It’s final – at least to the extent any government agency’s pronouncement is final: homeowners who borrowed money through Property Assessed Clean Energy funding programs to pay for energy efficiency upgrades, including solar power installations, can’t refinance their mortgages without first paying off their PACE loans, according to guidance issued this week by Fannie Mae and Freddie Mac, which underwrite most of the mortgages approved in the U.S.
The ruling was announced on Tuesday despite several weeks of negotiations between the Federal Housing Finance Agency, which oversees Fannie and Freddie, and advocates of PACE programs, which have been implemented in 22 states.
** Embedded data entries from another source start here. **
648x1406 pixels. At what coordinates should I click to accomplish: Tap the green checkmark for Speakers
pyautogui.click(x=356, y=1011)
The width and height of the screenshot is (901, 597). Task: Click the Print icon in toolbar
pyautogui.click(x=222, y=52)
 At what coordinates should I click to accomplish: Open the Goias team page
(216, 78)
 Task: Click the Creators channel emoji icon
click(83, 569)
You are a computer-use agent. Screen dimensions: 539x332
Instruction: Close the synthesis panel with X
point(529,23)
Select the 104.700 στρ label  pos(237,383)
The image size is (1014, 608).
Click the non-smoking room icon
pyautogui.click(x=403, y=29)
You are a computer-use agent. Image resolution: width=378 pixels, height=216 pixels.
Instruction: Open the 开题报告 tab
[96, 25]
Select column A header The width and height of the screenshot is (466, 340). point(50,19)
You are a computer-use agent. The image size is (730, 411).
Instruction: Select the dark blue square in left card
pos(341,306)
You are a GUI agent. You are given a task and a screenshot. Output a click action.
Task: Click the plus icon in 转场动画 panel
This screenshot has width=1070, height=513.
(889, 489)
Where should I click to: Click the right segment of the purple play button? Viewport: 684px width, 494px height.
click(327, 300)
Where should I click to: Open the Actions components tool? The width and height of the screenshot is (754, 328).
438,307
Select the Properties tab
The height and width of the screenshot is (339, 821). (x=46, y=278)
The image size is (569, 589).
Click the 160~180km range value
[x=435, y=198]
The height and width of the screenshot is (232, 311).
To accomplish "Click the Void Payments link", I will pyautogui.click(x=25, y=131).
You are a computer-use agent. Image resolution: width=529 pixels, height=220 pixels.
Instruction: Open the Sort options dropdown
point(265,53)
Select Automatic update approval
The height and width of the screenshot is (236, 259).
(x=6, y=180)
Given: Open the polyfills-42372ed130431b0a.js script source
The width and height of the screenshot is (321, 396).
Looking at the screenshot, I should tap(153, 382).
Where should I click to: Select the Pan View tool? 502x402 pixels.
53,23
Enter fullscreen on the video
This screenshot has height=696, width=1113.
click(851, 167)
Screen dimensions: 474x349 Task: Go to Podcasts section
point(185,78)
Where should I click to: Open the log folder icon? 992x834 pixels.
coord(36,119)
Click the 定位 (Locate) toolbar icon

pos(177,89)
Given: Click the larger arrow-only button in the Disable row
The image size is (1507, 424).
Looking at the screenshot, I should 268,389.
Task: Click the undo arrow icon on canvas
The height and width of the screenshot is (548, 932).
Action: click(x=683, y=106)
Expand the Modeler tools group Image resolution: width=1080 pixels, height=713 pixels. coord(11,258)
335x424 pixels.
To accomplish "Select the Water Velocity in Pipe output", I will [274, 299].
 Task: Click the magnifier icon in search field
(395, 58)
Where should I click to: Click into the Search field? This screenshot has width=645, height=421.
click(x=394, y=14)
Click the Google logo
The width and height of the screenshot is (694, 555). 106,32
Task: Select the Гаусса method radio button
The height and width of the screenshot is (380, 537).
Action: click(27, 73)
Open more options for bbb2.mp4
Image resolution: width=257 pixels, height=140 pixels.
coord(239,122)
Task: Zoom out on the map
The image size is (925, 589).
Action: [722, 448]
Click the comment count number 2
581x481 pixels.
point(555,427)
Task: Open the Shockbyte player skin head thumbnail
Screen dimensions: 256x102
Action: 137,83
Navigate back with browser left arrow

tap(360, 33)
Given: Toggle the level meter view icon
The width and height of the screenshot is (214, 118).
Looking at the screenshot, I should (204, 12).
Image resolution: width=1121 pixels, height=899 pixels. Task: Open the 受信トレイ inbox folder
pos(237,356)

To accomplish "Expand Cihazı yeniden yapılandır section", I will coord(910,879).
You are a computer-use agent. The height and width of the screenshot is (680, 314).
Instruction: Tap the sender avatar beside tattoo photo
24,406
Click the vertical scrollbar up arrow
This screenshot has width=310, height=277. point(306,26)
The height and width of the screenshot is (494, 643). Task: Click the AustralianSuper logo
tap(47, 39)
The principal point of contention remains PACE liens’ super-priority status, which gives them priority over whatever private financing a homeowner may have, including a conventional mortgage. As we noted in a previous post, FHFA worries that these energy-related liens will further burden taxpayers if PACE-participating homeowners default on their mortgages. PACE loan obligations, however, are attached not to the borrower but to the property, with which they remain if the property changes hands. The loans have terms of up to 20 years.
A sensitivity to risk
Because of the popularity of PACE in many communities and its potential to reduce long-term energy costs, the Fannie/Freddie ruling, which surfaced in an initial iteration in May, prompted consternation, disappointment, and, eventually, an outcry among many elected officials. A recent New York Times Green blog points out that pro-PACE arguments raised during negotiations, and in lawsuits filed by the state of California and the Sierra Club, have gone nowhere with the FHFA, whose acting director, Edward DeMarco, said in a letter to Representative Ed Perlmutter, Democrat of Colorado, that “PACE programs are implemented state by state and locality by locality without uniform standards for consumer protections and appropriate underwriting. FHFA found this particular initiative threatening to the safe and sound operations of its regulated entities and directed that appropriate steps be taken to address such risks.”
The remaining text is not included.